We have decided to make our entire site "dark mode" by default as this requires less energy to display on a screen than a bright website. The design is also mostly comprised of text and icons which are quite sustainable.
Both the list of beers on the main page as well as the comments on each beer are lazy loaded. This means that the browser only fetches and loads the beers and comments that are about to appear on the screen when scrolling. This saves a lot of energy as we avoid unnecessary calls to the server and unnecessary loading and rendering of elements that are not visible.
Our fetching does not fetch more data than necessary, saving a lot of bandwidth and energy. For example, when fetching a beer, we only fetch the comments for that beer, not all comments for all beers. We also only fetch the first 10 beers when loading the main page, and then fetch more when the user scrolls down.
Initially, we used Docker and PostgreSQL as a relational database is capable of handling large datasets in an efficient way. However, due to restrictions on Docker usage, we had to switch our database.
We now use SQLite, a lightweight, file-based relational database, for efficiency and sustainability. Its small footprint saves energy as it doesn't require a separate server process. Plus, its support for complex queries reduces CPU usage by minimizing the need for multiple joins. In addition to SQLite, it is also possible to use MySQL as the database for this project. MySQL is a powerful, open-source relational database system that is very fast and reliable. It can handle large datasets and supports complex queries, similar to SQLite. To use MySQL, please follow the instructions provided here. Please note that using MySQL may require more resources than SQLite, but it can provide better performance for larger datasets.
The virtual machine is using MySQL as the database. This is because SQLite is unsuitable for large datasets, and we wanted to demonstrate that our solution can handle large datasets. We wanted to keep SQLite as the default database when cloning the project because it is much easier to set up and use than MySQL. And it does not require a separate server process.
We use GraphQL to fetch data from the database. This means that we can fetch exactly the data we need and nothing more. This saves a lot of bandwidth and energy.
The website will not update immediately when you start typing in the searchbar or start selecting filters or sorting methods. Instead, it will wait for the user to press a button confirming their search/choice, and then fetch the results. This saves a lot of bandwidth and energy as we avoid unnecessary calls to the server.

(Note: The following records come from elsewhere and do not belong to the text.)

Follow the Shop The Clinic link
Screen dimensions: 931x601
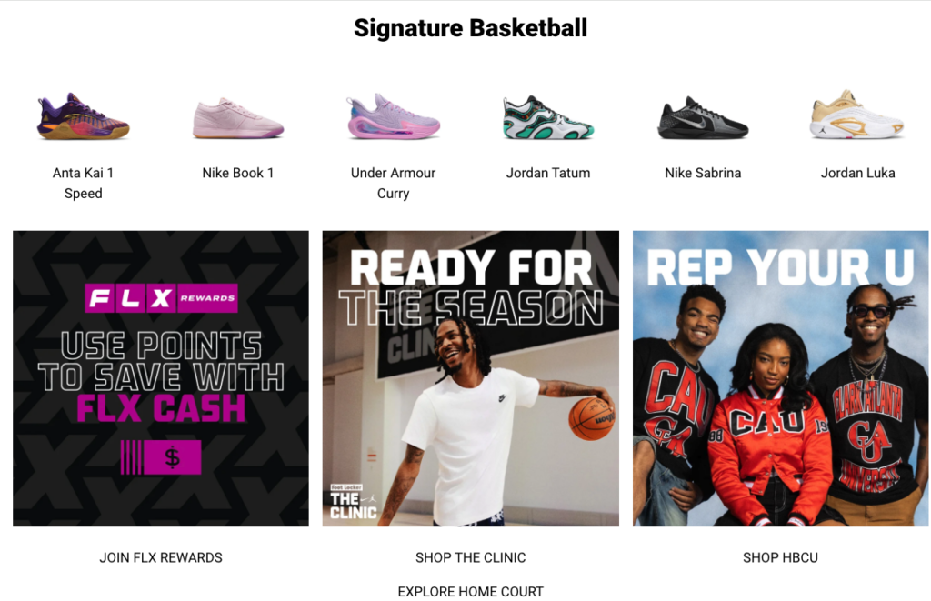470,557
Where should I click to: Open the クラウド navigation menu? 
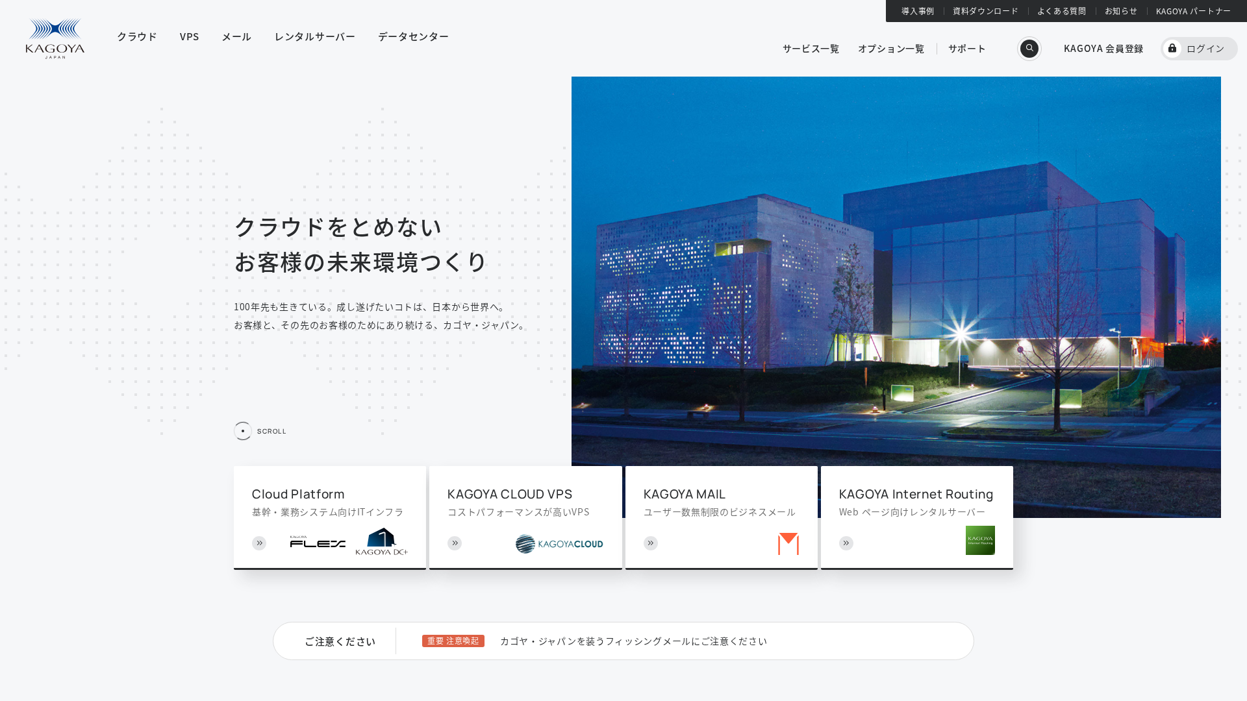136,36
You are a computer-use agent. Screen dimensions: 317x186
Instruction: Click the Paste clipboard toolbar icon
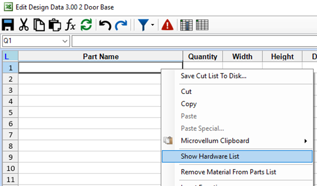(x=54, y=25)
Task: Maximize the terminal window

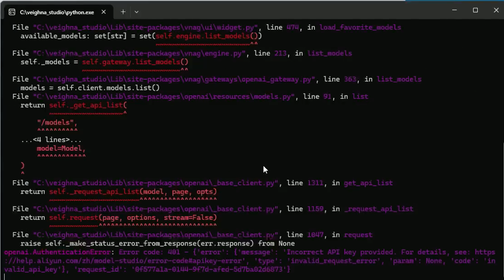Action: pyautogui.click(x=475, y=10)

Instead of relying on a third party SaaS/BaaS for user handling, we have implemented our own user handling. This way we avoid unnecessary calls to a third party server, saving bandwidth and energy.
Our icons and images are made with SVG. This means that they are very small in size and can be scaled to any size without losing quality. This is a more sustainable solution than using PNG or JPG images.
Our website is hosted in Norway which means that the data does not have to travel as far as if it was hosted in another country, saving bandwidth and data.
We have tried to keep our dependencies to a minimum. This means that we avoid unnecessary code and unnecessary updates. Each npm install and npm update requires a lot of energy, so by keeping our dependencies to a minimum we can reduce the energy consumption of our website. We also remove unused dependencies when we no longer need them.
Our backend utilizes caching to improve efficiency and sustainability. By storing frequently accessed data in cache, we reduce the need for repeated database queries, saving CPU usage and energy. This also provides faster response times, enhancing user experience while conservely using resources.